> DOCUMENT PASSAGE:
- Born: 1908 Washington, DC
- Died: 2002 (aged 93–94) Litchfield, CT
- Education: Howard University, Washington, DC Hunter College, New York, NY Columbia University, New York, NY

= Louise E. Jefferson =

African-American artist, graphic designer, publishing director

Louise E. Jefferson (1908–2002) was an American artist.

== Education ==
After attending public schools in Washington DC, Jefferson began her artistic education taking lessons at Howard University before moving to New York City in 1935. She attended Hunter College, which in the first half of the 20th century had the third highest enrollment of African American women in United States colleges and universities that were not dedicated solely to African American Studies. While there, she studied art composition, design, and lithography. From Hunter, Jefferson moved on to study graphic arts and printing practices at Columbia University.

== Artistic career ==
Following her studies at Columbia University, Jefferson began her artistic career designing posters for the YWCA (Young Women's Christian Association) in New York City, and found freelance work for Friendship Press. By 1942, she was the publishing company's artistic director, overseeing all aspects of its book productions. She was the first African American to hold a director's position in the publishing industry. Jefferson additionally did freelance work for the major publishing companies Doubleday, Macmillan, and Viking, as well as the academic presses of Columbia University, Oxford University, Rutgers University, and Syracuse University. Jefferson designed illustrations of black and white children for the songbook We Sing America. In 1936, then governor of Georgia, Eugene Talmadge, ordered copies of the songbook burned. Her lithographs were exhibited in museums around the country under the auspices of the Harmon Foundation, an organization known for supporting and exhibiting the works of African Americans from the 1920s until the 1960s.

In 1960, Jefferson retired from Friendship Press. She would, however, continue to produce work, designing book jacket covers and maps for universities and publishing companies, as well as publicity materials for the 23rd and 26th annual National Urban League Beaux Art Balls, held respectively in 1963 and 1966 at The Waldorf Astoria hotel. Following her retirement, Jefferson embarked on five trips to Africa, where she documented her travels in both illustration and photography. In 1974, The Decorative Arts of Africa was published, which documents her research, photographs, and drawings of her visits to Cameroon, the Democratic Republic of the Congo, Egypt, Gambia, Ghana, Guinea, Liberia, Mali, Niger, Nigeria, Senegal, South Africa, Sudan, Uganda, and Zimbabwe; it contains over three hundred of her illustrations. Jefferson kept an art studio in Litchfield, CT during her later years.

> AIM OF THE TASK: Continue the biographical passage on Louise E. Jefferson, picking up after its final sentence. The records that come next stand apart from the text and are not connected to it.

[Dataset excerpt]
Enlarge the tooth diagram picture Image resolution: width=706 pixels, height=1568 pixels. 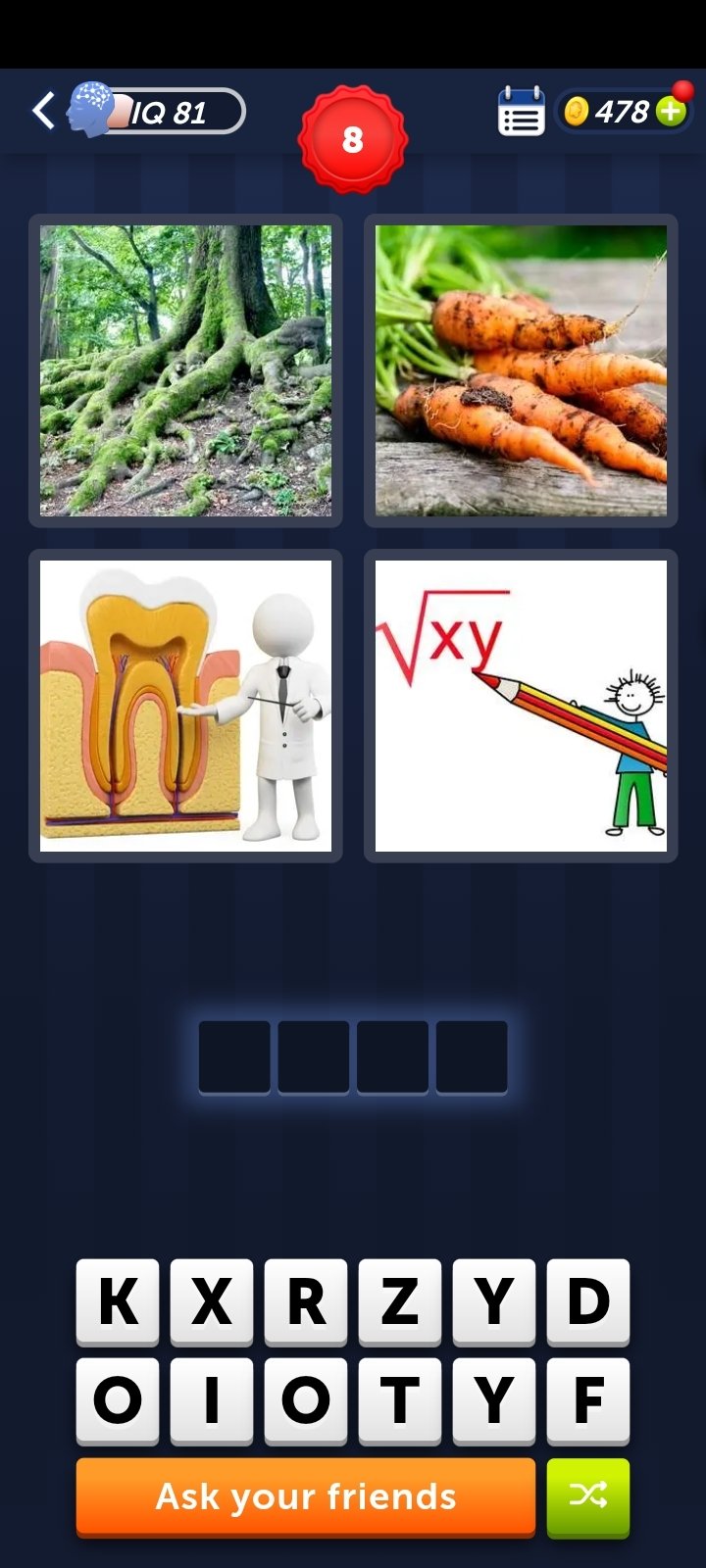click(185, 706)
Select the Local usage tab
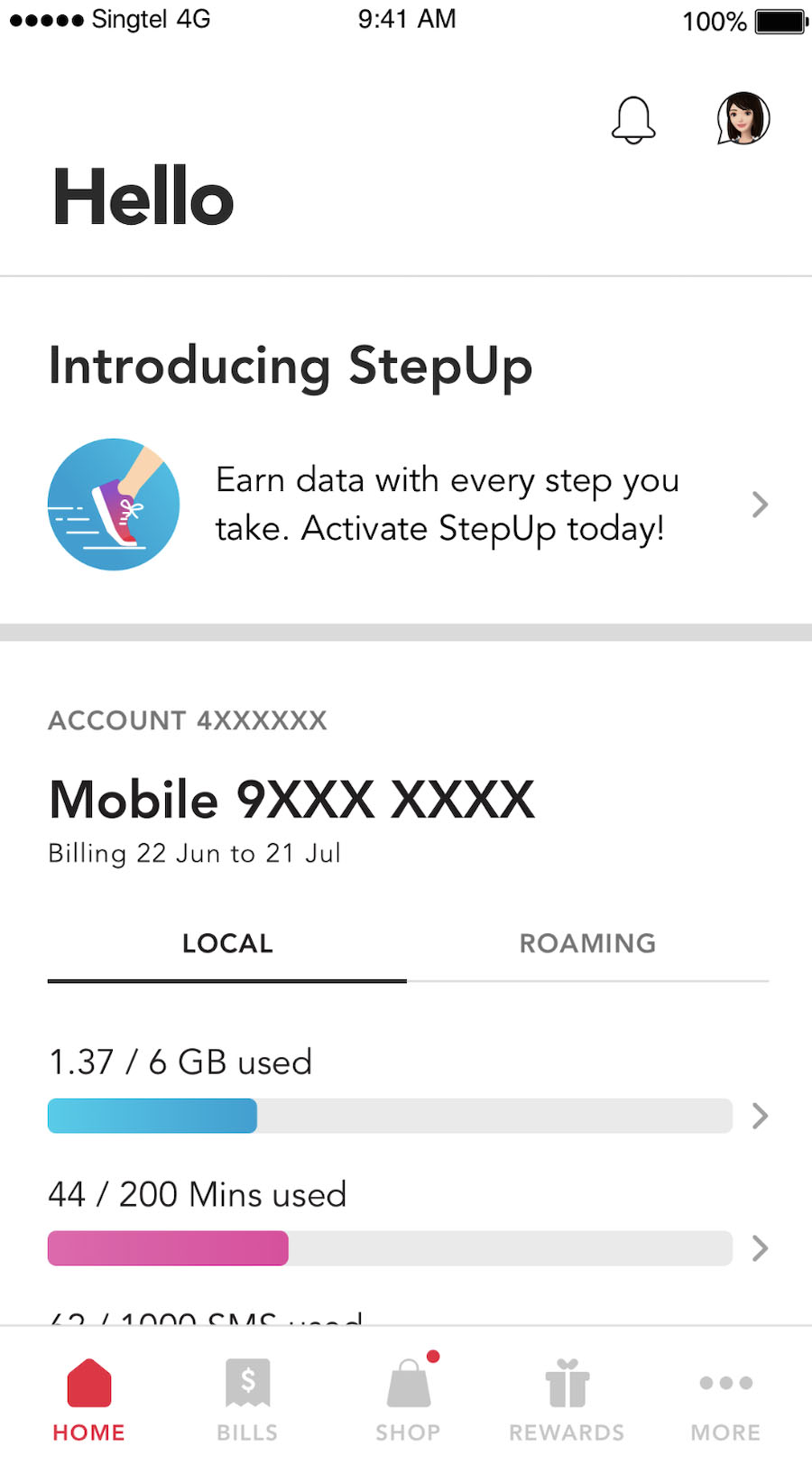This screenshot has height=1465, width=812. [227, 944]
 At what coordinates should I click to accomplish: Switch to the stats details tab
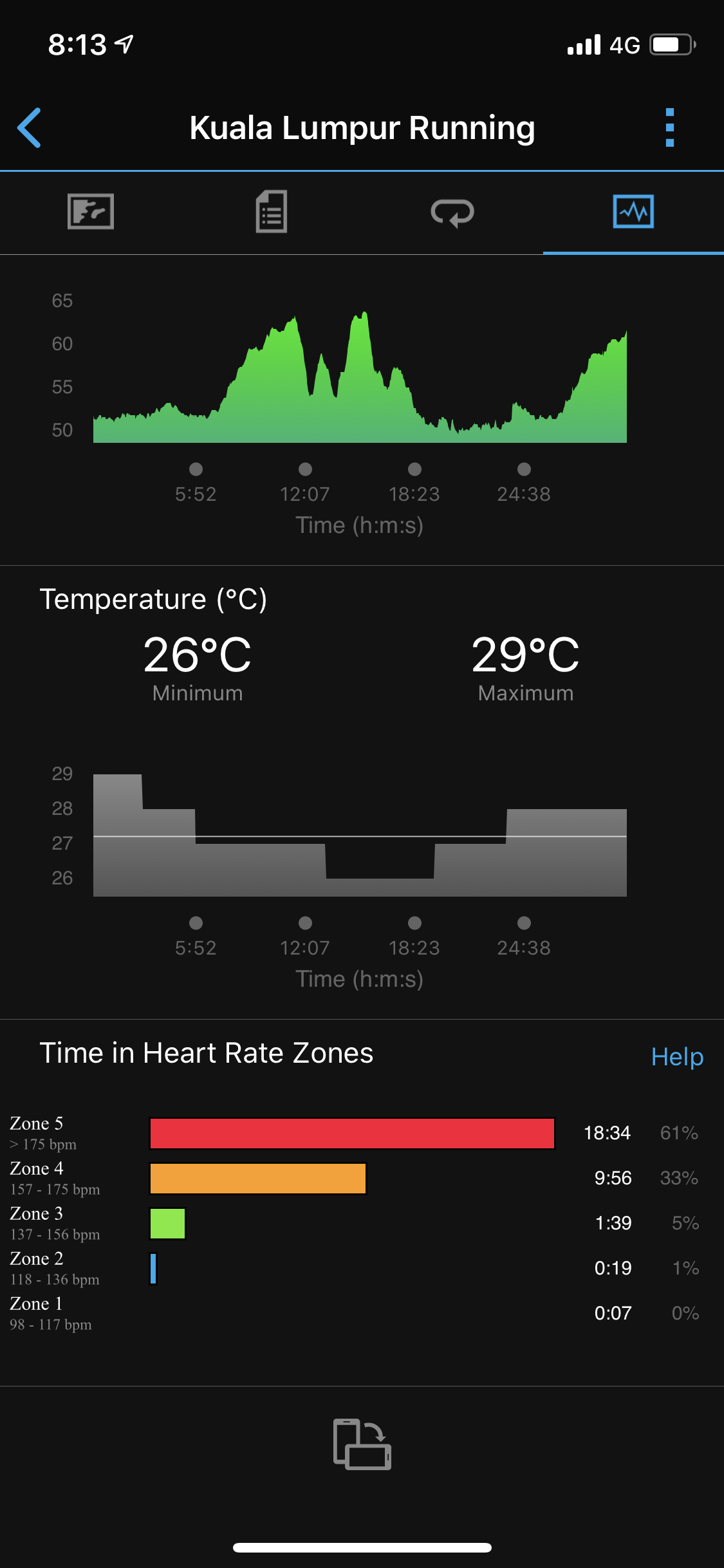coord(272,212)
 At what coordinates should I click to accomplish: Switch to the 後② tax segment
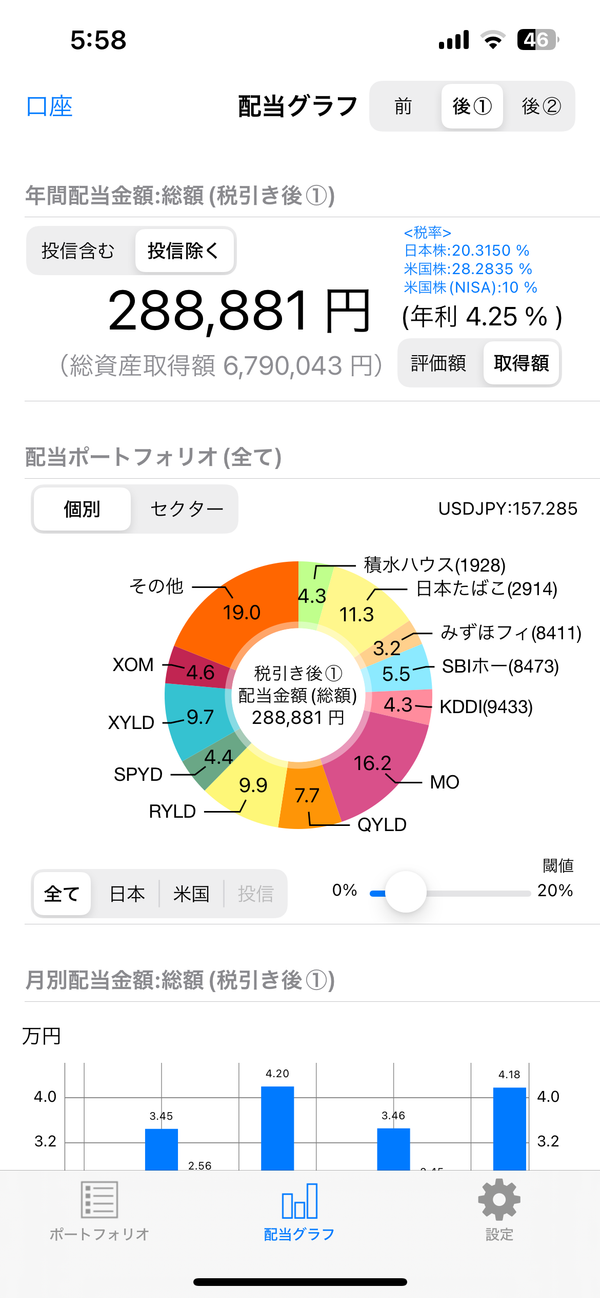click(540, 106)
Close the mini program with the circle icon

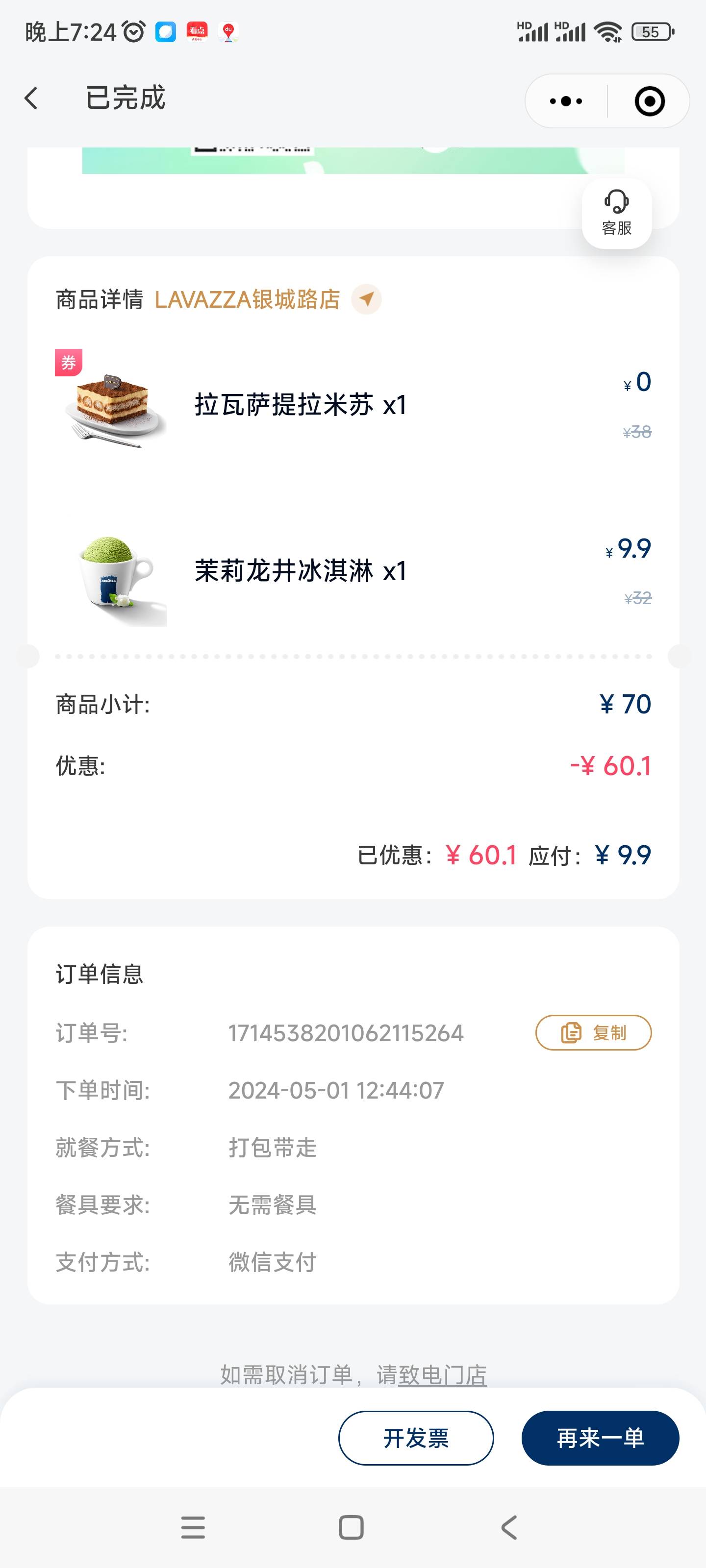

> RESULT OF THE EXERCISE:
== Cartography ==
While Jefferson was well known as an artist and graphic designer, she created a series of maps between 1930-1940. While working for The Friendship Press, she produced a series of illustrated maps intended for both children and young adult readers. During this time, the maps that Jefferson created highlighted racial disparities, social injustices, and intolerances in the United States. Her maps serve as a powerful combination of visual literacy, vibrant artistic creativity, and also serve as a valuable informative resource readers of the time.

=== Maps ===
- Jefferson, Louise E. Twentieth Century Americans of Negro Lineage, First Edition. The Friendship Press, New York. 1965.
- Jefferson, Louise E. Africa: A Friendship Map. The Friendship Press, New York. 1945.
- Jefferson, Louise E. Indians of the United States of America. The Friendship Press, New York. 1944.
- Jefferson, Louise E. Uprooted people of the U.S.A. The Friendship Press, New York. 1945.
- Jefferson, Louise E. China: A Friendship Map The Friendship Press, New York. 1948.

==Personal life==
Louise E. Jefferson was born in Washington, DC as an only child to parents Louise and Paul Jefferson. Her father, a calligrapher for the United States Treasury Department, encouraged her to draw as a child. She studied art in New York City, where she was active in the African American art scene in Harlem being credited as a founding member of the Harlem Artists Guild. Other notable members of the guild included Augusta Savage, Aaron Douglas, Selma Burke, Gwendolyn Bennett, and Jacob Lawrence. Jefferson was friends with poet and author Langston Hughes, and shared an apartment with civil rights activist Pauli Murray. Jefferson struggled financially in her early New York years before earning a full-time position at Friendship Press, the publishing branch of the National Council of Churches. After Jefferson's retirement from Friendship Press in 1960, she made several trips to Africa, eventually publishing her book The Decorative Arts of Africa in 1974. Jefferson's later years were spent in Litchfield, Connecticut, where she occupied the last few years of her life gardening and entertaining friends. She died in Litchfield in 2002, at the age of 93.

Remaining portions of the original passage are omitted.